DAIRY PRODUCT AND PROCESS
20170164645 ยท 2017-06-15
Inventors
- Ganugapati Vijaya Bhaskar (Palmerston North, NZ)
- Hongping Gao (Palmerston North, NZ)
- Rochelle Kathleen Donk (Palmerston North, NZ)
Cpc classification
A23L33/40
HUMAN NECESSITIES
A23V2002/00
HUMAN NECESSITIES
International classification
Abstract
The invention relates to a liquid nutritional composition comprising (a) 2-25% by weight of a calcium-depleted milk protein concentrate (MPC) that has undergone a heat treatment to at least 80.degree. C. and has between 15-45% by weight of the calcium removed; (b) 0-30% by weight fat; (c) 5-45% by weight carbohydrate; wherein the nutritional composition has a viscosity of less than 200 cP at a temperature of 20.degree. C. and shear rate of 100 s.sup.1, and has an energy density of at least 0.5 kcal/ml, and wherein protein provides 10-40% of the total energy content of the composition. Also provided is a powdered composition dispersible in water to form the liquid composition.
Claims
1-29. (canceled)
30. A liquid nutritional composition comprising (a) 5-25% by weight of a calcium-depleted milk protein concentrate (MPC) that has undergone a heat treatment to at least 80 C. and has between 15-45% by weight of the calcium removed; (b) 0-30% by weight fat; (c) 5-45% by weight carbohydrate; wherein the nutritional composition has a viscosity of less than 200 cP at a temperature of 20 C. and shear rate of 100 s.sup.1, and has an energy density of at least 0.5 kcal/ml, and wherein protein provides 10-40% of the total energy content of the composition, and wherein the liquid nutritional composition has been heat treated to inhibit microbiological activity.

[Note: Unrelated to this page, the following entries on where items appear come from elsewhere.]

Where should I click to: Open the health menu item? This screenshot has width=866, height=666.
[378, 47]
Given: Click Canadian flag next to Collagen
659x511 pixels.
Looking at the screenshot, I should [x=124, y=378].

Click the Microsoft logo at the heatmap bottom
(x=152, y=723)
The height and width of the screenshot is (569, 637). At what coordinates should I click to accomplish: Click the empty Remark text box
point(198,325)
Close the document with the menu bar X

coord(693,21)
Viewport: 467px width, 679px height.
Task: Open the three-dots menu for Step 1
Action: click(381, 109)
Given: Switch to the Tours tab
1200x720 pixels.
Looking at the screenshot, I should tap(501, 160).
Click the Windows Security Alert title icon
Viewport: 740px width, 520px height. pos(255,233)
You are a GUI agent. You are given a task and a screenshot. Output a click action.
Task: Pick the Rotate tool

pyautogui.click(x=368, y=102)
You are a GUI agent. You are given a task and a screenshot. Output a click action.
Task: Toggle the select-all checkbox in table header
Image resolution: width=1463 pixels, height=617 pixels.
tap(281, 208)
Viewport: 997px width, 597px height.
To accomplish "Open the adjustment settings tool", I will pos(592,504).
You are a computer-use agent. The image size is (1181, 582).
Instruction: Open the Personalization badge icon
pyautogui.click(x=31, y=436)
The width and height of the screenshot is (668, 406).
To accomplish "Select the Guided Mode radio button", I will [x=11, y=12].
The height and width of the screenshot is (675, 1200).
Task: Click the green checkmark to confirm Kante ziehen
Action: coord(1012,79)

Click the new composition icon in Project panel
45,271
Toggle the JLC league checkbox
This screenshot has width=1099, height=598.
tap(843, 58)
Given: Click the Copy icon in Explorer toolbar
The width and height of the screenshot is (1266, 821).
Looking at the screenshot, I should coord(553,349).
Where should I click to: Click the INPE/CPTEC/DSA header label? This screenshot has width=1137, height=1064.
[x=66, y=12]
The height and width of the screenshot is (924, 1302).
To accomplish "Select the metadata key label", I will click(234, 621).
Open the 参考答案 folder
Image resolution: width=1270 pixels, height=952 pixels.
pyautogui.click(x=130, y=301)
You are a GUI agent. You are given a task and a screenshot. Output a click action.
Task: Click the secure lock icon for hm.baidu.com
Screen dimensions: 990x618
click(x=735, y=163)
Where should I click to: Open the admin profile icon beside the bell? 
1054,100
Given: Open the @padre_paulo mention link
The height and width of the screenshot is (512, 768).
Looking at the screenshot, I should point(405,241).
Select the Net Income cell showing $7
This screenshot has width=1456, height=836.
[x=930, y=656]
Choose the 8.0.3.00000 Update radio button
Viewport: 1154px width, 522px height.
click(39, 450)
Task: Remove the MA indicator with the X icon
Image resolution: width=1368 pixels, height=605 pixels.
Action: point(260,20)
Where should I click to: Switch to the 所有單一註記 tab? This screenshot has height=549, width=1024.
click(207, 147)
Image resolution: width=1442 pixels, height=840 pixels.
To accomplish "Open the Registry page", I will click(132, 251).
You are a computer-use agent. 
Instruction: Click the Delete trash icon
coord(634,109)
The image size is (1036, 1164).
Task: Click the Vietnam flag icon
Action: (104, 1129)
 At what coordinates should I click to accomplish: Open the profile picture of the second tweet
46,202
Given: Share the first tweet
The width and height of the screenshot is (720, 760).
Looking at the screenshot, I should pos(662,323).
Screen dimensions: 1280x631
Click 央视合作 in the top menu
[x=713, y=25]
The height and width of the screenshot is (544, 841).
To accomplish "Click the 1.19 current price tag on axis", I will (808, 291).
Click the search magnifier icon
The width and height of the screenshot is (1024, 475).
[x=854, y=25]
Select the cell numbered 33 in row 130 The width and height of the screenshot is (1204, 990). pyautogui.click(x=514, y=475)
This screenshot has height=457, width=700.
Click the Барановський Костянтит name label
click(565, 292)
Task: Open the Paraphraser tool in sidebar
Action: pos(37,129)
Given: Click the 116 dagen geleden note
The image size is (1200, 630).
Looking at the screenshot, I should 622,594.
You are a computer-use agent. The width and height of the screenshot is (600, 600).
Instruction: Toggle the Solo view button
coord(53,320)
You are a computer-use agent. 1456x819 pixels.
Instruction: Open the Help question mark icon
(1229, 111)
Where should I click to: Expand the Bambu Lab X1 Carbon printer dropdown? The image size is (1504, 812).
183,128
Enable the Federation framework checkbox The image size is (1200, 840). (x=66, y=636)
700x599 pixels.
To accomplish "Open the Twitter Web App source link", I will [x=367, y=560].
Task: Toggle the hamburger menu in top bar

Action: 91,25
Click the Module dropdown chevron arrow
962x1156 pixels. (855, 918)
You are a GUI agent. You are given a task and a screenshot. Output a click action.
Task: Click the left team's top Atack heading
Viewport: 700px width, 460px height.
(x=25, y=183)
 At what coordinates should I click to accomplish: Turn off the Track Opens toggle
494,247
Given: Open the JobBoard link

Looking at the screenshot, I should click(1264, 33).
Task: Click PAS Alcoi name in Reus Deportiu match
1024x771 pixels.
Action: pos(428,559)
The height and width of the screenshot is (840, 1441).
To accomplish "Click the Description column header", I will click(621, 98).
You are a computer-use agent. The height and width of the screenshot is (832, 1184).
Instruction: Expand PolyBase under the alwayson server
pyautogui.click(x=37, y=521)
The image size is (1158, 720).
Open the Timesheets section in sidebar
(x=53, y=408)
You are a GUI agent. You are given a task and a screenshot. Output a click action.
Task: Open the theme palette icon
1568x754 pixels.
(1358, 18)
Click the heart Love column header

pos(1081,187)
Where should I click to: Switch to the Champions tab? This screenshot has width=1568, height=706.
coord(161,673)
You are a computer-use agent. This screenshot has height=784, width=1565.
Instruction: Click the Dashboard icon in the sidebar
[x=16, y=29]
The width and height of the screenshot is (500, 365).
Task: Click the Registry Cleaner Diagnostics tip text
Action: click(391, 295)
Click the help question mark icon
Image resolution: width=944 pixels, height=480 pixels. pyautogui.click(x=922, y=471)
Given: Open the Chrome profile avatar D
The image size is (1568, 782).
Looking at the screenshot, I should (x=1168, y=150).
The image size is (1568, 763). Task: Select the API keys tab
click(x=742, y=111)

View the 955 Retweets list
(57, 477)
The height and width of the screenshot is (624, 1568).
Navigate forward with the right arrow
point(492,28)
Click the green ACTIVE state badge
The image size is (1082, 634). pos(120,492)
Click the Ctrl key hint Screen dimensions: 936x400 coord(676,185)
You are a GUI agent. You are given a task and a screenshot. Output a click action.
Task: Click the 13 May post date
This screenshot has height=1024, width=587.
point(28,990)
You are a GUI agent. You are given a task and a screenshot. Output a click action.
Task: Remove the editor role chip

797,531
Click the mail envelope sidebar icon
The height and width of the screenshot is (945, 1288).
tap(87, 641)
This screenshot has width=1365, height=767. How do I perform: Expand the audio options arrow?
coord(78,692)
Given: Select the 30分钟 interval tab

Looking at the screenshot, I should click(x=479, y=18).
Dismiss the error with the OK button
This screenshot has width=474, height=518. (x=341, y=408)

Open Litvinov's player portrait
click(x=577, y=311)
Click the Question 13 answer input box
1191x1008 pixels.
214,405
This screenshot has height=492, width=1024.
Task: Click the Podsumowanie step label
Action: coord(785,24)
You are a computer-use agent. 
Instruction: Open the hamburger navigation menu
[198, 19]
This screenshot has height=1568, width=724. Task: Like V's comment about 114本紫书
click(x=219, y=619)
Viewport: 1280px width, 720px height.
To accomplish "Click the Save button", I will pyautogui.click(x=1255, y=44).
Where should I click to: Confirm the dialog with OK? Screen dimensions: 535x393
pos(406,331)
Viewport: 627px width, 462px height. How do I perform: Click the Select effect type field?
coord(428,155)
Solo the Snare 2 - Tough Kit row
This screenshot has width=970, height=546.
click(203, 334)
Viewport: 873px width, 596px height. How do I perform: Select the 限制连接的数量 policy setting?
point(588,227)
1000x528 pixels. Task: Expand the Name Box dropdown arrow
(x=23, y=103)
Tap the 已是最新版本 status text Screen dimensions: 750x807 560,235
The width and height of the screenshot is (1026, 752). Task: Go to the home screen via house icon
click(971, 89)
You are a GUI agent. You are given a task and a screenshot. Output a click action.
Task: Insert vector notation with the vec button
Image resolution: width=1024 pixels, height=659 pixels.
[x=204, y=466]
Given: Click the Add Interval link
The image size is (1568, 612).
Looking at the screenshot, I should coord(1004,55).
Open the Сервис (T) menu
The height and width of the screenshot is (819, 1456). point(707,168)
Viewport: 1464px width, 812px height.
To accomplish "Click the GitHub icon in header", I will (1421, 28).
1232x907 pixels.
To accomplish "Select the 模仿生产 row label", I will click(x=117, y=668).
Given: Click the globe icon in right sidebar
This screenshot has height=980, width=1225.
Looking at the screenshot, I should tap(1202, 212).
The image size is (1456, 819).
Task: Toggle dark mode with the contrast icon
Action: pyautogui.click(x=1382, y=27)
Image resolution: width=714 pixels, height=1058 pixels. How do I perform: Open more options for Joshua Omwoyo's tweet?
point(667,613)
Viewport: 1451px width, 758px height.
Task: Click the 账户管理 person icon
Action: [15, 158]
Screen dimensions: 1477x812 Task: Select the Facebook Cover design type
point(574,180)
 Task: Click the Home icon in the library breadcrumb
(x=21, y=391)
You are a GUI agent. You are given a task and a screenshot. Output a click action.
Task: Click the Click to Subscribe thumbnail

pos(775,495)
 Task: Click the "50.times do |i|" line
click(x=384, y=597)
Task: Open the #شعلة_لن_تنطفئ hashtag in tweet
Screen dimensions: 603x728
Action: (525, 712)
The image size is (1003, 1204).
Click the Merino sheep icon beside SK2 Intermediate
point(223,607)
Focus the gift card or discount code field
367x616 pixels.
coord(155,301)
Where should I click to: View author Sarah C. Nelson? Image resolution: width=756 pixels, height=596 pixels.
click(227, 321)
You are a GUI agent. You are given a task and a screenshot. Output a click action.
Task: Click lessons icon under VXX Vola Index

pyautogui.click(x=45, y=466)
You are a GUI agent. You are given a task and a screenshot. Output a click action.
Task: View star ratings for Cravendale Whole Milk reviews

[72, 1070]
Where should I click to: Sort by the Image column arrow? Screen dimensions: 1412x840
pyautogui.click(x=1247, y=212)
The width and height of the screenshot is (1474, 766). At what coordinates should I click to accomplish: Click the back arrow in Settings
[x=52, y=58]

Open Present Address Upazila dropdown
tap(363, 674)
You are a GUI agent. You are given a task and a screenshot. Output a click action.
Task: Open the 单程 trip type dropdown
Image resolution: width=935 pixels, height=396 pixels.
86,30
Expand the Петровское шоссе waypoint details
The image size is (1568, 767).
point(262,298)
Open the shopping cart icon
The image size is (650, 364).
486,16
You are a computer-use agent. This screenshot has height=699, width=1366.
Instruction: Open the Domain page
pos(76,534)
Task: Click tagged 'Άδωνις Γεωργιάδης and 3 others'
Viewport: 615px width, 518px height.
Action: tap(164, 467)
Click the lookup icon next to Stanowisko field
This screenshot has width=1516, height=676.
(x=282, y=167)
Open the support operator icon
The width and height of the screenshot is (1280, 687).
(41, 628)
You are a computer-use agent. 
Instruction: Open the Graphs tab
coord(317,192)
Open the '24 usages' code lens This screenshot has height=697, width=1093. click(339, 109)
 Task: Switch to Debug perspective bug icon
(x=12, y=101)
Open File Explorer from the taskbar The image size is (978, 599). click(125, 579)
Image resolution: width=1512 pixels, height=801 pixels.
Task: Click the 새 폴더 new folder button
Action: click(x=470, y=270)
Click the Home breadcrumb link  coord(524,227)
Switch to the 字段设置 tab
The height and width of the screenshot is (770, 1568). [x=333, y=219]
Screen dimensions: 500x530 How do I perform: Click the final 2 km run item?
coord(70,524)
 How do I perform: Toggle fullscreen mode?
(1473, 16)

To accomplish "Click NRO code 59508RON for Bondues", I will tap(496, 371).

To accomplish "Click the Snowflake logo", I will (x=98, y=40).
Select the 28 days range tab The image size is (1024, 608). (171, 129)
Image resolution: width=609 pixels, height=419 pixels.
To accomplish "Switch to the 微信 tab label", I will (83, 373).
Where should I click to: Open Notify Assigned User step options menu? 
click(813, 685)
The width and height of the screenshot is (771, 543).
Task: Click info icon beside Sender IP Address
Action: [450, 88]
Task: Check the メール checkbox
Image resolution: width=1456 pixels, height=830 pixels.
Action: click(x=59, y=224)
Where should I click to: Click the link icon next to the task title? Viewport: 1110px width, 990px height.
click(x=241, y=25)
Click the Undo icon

31. A composition as claimed in claim 30 wherein the liquid nutritional composition is heated to a temperature above 100 C.
32. A composition as claimed in claim 30 wherein the composition comprises 4-25% by weight of heat-treated calcium depleted MPC.
33. A composition as claimed in claim 30 wherein the composition comprises 5-25% by weight of fat.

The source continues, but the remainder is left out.